The Only Way Out of This Mess

Patrick Watson | Connecting the Dots
June 21, 2022

Remember when inflation was going to be transitory? Good times.

Our monetary authorities are finally beginning to see the problem. Unfortunately, it’s more than a monetary problem. Their tools will thus have limited effect.

Here’s how it used to go: The Federal Reserve raises interest rates, which raises the cost of goods bought with borrowed money. This reduces demand for those goods, forcing the sellers to drop their prices. Presto, inflation gone.

That can work when the inflation occurs at the end of a long growth cycle, as confident consumers buy expensive luxuries. It is less effective when the rising prices are concentrated in non-discretionary essentials, like food and fuel.


Source: Pixabay

The Fed probably can’t get us out of this mess, at least not soon. Fed officials seem to know it, too. They seem to have decided a recession is the lesser of two evils.

The problem with this thinking: The lesser of two evils is still evil. Better to find a third way.

Recently I talked about the Fed’s quandary with Michael Gayed on his Lead-Lag Live Twitter Spaces show. Michael asked me what, if anything, could give the Fed some better alternatives?

That was a really good question. Let’s think through the answers.

Demand Destruction

Our current inflation is a perfect storm arising from COVID policies, central bank mistakes, geopolitical events, demographic trends, and more. Getting to the roots is hard… but rising energy prices are high on the list.

Notice the US average gasoline price had already risen about 50% in the year before Russia invaded Ukraine. So the problem isn’t just war related.


Source: GasBuddy.com

All economic activity is simply the transformation of energy from one form to another. If we want lower price inflation, energy prices must go down. There’s just no other way—and they need to drop not just a little, but a lot.

How could that happen?

Prices are the intersection of supply and demand. Raising interest rates is a way of reducing demand. It’s already happening, too, as higher mortgage rates make buying a home more expensive.

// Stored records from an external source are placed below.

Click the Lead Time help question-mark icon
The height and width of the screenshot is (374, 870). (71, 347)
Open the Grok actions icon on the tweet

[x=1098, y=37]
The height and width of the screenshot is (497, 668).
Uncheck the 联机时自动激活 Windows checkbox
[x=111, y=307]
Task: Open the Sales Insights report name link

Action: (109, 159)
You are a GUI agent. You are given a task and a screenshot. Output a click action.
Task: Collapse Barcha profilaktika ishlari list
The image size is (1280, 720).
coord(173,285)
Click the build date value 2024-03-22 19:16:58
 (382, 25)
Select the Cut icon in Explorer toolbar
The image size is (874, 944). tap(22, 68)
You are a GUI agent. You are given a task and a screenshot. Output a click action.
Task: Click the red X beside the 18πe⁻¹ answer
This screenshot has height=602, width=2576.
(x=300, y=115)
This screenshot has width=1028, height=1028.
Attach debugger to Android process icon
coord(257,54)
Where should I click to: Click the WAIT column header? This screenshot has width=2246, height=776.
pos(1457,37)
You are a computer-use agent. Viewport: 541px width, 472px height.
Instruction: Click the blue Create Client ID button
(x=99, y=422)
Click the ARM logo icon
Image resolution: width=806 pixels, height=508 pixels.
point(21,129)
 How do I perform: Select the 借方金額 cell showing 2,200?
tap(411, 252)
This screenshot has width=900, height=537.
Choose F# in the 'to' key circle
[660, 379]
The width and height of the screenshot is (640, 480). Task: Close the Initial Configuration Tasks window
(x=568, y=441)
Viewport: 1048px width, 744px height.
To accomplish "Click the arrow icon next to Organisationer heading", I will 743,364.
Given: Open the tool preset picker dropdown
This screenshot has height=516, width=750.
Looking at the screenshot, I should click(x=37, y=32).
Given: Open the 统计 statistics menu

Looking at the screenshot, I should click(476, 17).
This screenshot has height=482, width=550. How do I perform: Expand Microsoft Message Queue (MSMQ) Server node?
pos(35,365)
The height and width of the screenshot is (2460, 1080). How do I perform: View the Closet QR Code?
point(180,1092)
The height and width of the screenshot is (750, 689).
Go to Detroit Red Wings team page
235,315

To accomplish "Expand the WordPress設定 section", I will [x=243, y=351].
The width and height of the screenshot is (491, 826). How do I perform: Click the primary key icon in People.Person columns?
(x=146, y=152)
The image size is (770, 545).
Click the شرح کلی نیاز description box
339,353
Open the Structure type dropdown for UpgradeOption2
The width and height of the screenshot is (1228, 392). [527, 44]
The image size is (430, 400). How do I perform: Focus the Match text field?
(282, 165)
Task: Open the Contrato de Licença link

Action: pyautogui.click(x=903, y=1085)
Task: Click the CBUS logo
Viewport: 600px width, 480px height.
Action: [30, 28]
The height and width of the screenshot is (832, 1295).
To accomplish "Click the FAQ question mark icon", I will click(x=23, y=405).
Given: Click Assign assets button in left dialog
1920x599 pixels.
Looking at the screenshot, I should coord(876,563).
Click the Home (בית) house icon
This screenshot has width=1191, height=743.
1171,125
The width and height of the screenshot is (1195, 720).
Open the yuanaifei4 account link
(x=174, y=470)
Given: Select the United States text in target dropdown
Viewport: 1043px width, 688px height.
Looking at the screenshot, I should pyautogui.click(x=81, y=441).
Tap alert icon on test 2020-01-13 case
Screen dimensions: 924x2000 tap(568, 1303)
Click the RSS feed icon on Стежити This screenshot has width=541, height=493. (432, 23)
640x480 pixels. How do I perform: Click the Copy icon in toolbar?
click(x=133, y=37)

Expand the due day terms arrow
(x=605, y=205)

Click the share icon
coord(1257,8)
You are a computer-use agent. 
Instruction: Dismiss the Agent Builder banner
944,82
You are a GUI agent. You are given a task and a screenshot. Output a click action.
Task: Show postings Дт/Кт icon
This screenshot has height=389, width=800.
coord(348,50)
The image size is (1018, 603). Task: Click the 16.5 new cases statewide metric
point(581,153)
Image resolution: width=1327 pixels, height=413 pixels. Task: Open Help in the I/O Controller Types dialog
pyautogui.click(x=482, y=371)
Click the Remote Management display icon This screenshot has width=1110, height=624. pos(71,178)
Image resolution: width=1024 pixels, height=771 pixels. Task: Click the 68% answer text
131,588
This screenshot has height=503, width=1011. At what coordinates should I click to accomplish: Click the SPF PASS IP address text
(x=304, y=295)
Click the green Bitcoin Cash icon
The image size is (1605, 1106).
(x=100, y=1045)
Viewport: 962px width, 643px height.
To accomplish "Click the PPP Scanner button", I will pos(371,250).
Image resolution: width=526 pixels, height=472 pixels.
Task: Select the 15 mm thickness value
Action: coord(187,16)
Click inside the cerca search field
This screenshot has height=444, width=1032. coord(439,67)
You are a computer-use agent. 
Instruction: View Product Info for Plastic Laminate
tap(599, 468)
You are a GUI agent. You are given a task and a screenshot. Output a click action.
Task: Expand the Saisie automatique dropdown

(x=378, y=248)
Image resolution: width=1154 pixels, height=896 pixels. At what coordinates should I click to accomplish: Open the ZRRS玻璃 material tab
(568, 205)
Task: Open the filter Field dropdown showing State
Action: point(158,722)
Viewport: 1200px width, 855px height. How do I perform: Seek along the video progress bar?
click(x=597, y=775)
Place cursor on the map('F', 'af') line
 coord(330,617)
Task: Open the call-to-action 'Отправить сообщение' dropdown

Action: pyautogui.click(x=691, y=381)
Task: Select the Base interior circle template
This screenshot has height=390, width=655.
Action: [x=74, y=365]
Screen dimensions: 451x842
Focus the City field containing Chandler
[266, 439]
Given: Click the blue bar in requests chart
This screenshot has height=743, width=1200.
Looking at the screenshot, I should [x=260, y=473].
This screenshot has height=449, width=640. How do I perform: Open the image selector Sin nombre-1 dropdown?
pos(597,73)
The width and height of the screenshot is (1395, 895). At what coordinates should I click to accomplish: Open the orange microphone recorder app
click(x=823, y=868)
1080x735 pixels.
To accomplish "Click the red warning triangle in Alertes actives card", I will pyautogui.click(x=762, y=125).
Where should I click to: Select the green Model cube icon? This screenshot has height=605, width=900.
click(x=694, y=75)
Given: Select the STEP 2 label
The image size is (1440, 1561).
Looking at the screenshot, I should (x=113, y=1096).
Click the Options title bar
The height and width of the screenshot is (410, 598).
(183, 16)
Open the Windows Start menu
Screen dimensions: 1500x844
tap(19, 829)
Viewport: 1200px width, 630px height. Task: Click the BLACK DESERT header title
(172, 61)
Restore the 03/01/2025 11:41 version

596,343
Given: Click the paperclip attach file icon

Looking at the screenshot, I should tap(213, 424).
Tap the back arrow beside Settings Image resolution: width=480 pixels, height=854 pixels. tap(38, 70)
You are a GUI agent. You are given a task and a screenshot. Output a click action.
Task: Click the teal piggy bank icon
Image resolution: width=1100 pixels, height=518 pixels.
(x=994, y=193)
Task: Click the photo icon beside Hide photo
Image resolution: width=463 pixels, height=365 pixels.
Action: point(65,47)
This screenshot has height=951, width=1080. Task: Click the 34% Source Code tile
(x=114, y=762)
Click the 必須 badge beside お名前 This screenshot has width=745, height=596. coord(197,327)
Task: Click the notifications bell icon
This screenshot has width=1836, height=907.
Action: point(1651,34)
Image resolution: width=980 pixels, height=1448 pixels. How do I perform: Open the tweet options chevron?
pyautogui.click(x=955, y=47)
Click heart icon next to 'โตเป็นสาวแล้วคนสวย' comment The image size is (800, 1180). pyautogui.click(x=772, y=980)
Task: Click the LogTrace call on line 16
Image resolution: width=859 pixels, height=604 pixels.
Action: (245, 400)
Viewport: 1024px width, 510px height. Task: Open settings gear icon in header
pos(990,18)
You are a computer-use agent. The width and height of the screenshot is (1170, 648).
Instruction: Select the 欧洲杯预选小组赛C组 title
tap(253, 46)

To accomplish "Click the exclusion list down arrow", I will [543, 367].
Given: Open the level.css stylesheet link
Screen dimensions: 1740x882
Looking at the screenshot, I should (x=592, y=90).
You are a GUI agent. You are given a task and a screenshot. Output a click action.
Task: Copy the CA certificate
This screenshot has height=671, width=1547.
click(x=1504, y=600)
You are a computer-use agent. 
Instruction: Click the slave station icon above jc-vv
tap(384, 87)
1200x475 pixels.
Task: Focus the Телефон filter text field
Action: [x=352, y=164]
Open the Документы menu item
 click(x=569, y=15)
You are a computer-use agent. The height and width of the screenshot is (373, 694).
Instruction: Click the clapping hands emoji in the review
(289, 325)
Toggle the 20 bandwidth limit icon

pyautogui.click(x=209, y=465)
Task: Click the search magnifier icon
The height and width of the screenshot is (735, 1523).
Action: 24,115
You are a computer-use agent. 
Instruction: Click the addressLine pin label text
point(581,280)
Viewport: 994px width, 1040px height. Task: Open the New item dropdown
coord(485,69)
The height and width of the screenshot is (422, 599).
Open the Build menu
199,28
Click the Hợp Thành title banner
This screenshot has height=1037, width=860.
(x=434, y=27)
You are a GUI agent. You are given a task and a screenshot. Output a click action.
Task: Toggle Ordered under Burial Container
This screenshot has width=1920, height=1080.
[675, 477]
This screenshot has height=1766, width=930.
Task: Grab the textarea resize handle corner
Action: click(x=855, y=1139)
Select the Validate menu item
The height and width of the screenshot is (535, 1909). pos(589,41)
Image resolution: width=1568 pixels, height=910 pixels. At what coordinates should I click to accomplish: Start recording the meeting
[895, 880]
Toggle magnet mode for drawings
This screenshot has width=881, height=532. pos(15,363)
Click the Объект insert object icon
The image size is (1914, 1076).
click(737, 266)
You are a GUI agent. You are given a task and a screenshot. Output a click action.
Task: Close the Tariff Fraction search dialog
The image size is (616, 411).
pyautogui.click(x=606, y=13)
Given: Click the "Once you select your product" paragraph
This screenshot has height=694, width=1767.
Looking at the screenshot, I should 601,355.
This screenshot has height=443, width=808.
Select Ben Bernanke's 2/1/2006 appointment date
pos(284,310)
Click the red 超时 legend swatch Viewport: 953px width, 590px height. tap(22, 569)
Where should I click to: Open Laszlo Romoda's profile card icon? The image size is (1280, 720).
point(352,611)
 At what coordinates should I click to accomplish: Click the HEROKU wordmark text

Less construction activity means fewer trucks on the roads, less fuel consumed by heavy equipment, etc. It also means lower pay—and eventually layoffs—for workers in a pretty big sector.

All that reduces energy prices, but meanwhile we also have fuel demand increasing in sectors like travel as people take COVID-delayed vacations. Hotter weather is also driving higher demand for electricity, much of which comes from natural gas and coal.

Crunch all that together and yes, Fed action can reduce fuel demand—but probably too slowly to bring energy prices down significantly this year.

Would anything else work?

A deadlier COVID variant or a new pandemic might do the trick. It would have to be scary enough to make people stay home again and avoid public places, like early 2020. That could happen even if governments don’t mandate closures. It seems unlikely, though.

Another possibility is some kind of financial crisis that induces a quick recession. We have plenty of overleveraged investors who could trigger defaults that cascade through the system. Spread broadly enough, it might greatly reduce energy demand. The cost would be enormous, though.

Asset prices—stocks, crypto, real estate, whatever—also have a “wealth effect.” People spend more freely when they feel confident, and less freely when they don’t. So even a normal bear market will affect consumer demand. But again, it will take time.


Source: Wikimedia Commons

Supply-Side Solutions

Absent a demand crash, energy prices will stay high until supply increases. What might do it?

A peaceful end to the Ukraine war would certainly help, but only if it persuaded Western leaders to drop their sanctions on Russia. Practically speaking, I don’t see how that can happen as long as Putin stays in power. They will still perceive a threat even if he pulls Russian forces out of Ukraine.

So, with Russian energy exports dwindling, any new supply will have to come from somewhere else.

Keep in mind, simply having oil and gas reserves isn’t enough. You also have to recover and export them. That takes infrastructure, capital, talent, and time.

With energy prices as high as they are, those who can raise production have mostly done so. The main exceptions are oil-producing countries facing international sanctions: Russia, obviously, but also Iran and Venezuela. Both could add to world supplies fairly soon, if other governments allow it.

Something may be brewing here. President Biden will visit Saudi Arabia next month, and some analysts think he may finalize a deal to let Iran resume exports. It wouldn’t replace the lost Russian supply but it would help.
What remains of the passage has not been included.